SenticNet follows a logical process to infer the sentiments expressed in a sentence by categorizing word meanings in a framework resembling commonsense reasoning. Unlike conventional sentiment analysis models, which are often 'black boxes' that do not provide any insights into their internal reasoning process, the processes by which SenticNet derives its results are transparent, and the results are reproducible and reliable.
"AI systems are becoming less and less transparent, and we hope SenticNet will be able to extract sentiments from text in an explainable manner without compromising performance," said Prof Cambria.
The researchers have demonstrated that combining commonsense reasoning with machine-learning approaches improves performance. When tested, SenticNet outperformed other machine-learning models.
The latest version of SenticNet was reported in the Proceedings of the 13th Conference on Language Resources and Evaluation in 2022.
Prof Cambria is also working on improving SenticNet's ability to encode and decode the meaning behind abstract concepts—a major challenge for AI systems as they do not possess the rich sensory experiences that humans have of the real world.
With moving visuals and sound, videos are an engaging way to convey messages and teach concepts. To allow users to better engage with video content for education and entertainment, a method developed by Assoc Prof Sun Aixin at SCSE makes video content searchable by matching keywords with on-screen images.
Conventional computer vision techniques can do this but are not as efficient when searching for images in long videos.

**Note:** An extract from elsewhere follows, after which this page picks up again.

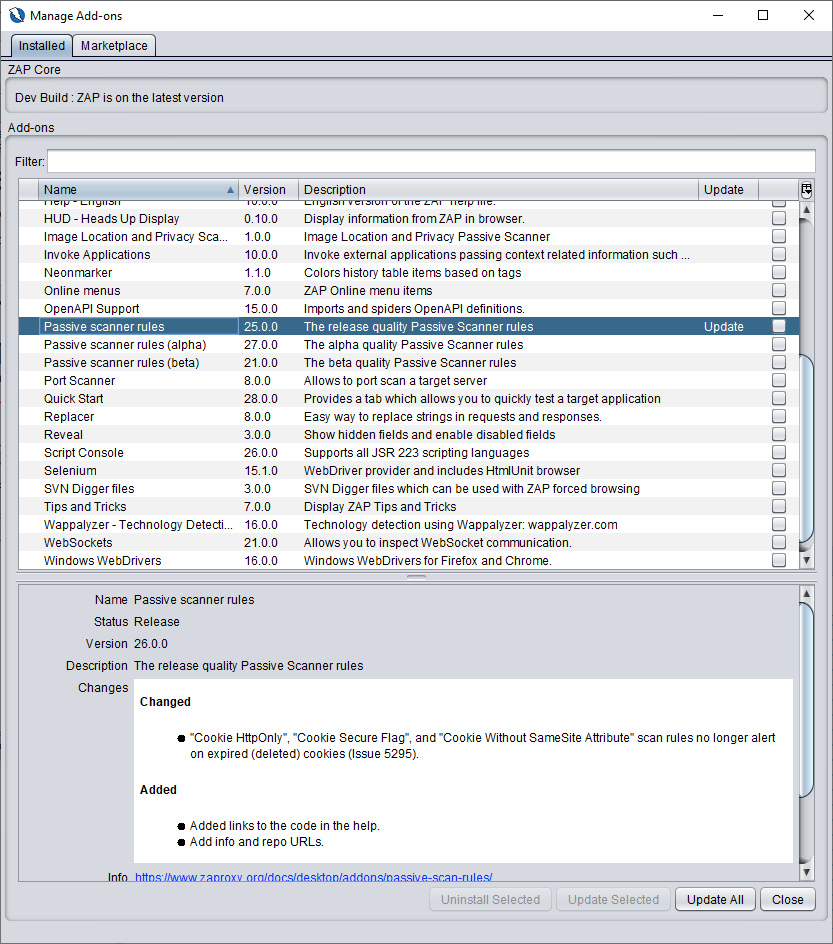Screen dimensions: 833x944
Task: Tick the Selenium update checkbox
Action: (779, 470)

Assoc Prof Sun and his colleagues developed an algorithm that treats a video as a text passage so that people can search for specific moments in the clip. Using the method, a long video can thus be split into multiple shorter clips for searching.
"This simple and effective strategy enables images in long videos to be searched efficiently, addressing the issue of performance degradation commonly encountered by conventional computer vision techniques when searching long videos," said Assoc Prof Sun.
The findings were published in IEEE Transactions on Pattern Analysis and Machine Intelligence in 2022.
The researchers are currently working to enhance the algorithm's search accuracy and explore its usage on visual content in medical education and surveillance videos.
Detecting fake images
Like any new technology, AI is a double-edged sword. Unfortunately, new threats, such as fake images designed to fool or scam audiences, have surfaced alongside the advancement of AI tools.
For instance, facial manipulation technologies can create photorealistic faces that may be used nefariously to mislead people.
Work fronted by Asst Prof Liu Ziwei at SCSE has resulted in an algorithm called Seq-DeepFake, which flags doctored images by recognizing digital fingerprints left by facial manipulation.
Unlike conventional deep fake detection methods that only predict whether images are real or fake, Seq-DeepFake detects the traces left behind by the manipulation sequentially. The alterations are detected within seconds.
The algorithm can also recover the original face from the manipulated face by reversing the manipulation sequence.
"Seq-DeepFake is a powerful tool that can potentially help everyone from government organizations to individual users verify the authenticity of visual information in the digital age to combat misinformation," said Asst Prof Liu.
In the future, Asst Prof Liu plans to expand the capabilities of Seq-DeepFake to detect other forms of doctored media such as text and videos.